What the task requires: As you look over the data below, please find each line where the word "search" appears, then copy it.

(Stored data entries)
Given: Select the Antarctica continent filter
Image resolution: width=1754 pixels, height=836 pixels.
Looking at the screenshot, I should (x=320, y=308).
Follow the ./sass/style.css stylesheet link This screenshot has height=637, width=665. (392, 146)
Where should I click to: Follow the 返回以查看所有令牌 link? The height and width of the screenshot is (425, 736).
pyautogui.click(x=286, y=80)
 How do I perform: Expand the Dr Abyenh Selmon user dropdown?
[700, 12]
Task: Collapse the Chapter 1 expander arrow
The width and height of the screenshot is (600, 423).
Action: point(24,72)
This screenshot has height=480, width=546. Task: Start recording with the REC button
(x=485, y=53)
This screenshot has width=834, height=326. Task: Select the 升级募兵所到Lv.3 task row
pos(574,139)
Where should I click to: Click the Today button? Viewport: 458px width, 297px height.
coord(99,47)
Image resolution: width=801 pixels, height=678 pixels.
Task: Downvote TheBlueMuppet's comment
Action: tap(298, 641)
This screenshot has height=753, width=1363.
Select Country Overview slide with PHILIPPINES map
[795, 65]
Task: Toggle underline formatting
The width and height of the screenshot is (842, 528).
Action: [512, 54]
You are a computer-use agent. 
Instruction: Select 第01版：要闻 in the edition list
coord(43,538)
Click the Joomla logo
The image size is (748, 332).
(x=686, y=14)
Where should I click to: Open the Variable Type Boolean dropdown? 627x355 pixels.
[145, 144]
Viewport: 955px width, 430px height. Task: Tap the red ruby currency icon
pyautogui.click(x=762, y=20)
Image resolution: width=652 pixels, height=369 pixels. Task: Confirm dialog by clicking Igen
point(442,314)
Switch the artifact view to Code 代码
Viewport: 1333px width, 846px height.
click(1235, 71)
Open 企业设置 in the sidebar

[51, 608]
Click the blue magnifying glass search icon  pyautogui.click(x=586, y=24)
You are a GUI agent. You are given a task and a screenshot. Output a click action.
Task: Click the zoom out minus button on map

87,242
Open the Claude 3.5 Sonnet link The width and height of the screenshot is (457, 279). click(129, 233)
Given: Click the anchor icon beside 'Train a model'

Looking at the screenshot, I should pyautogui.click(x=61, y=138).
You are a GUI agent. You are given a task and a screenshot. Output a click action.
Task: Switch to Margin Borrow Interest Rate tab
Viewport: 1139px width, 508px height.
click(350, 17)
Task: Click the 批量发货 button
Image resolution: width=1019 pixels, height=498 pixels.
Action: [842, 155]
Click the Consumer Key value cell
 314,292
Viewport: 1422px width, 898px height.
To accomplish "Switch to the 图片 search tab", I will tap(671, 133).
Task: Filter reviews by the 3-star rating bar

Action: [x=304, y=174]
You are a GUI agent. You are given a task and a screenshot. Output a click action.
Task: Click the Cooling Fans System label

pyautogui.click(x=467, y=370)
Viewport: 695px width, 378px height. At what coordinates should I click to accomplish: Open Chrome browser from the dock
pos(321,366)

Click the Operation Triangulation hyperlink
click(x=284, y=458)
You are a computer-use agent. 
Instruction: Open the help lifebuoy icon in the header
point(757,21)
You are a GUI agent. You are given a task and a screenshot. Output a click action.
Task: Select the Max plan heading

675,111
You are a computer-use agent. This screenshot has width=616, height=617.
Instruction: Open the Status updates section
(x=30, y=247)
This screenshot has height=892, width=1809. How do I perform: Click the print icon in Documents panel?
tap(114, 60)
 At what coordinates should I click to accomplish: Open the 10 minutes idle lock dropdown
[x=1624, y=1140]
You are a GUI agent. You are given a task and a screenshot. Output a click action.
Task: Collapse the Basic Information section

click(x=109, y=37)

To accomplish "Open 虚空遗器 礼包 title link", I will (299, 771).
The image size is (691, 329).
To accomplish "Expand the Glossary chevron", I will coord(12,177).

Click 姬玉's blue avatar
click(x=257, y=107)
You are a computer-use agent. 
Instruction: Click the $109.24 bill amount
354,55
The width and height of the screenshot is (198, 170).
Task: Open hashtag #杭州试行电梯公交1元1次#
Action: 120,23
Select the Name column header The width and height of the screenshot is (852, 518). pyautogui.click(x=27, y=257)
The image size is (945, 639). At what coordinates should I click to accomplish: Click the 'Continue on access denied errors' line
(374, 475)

Answer section:
Click the blue magnifying glass search icon  pyautogui.click(x=586, y=24)
To accomplish "Switch to the 图片 search tab", I will tap(671, 133).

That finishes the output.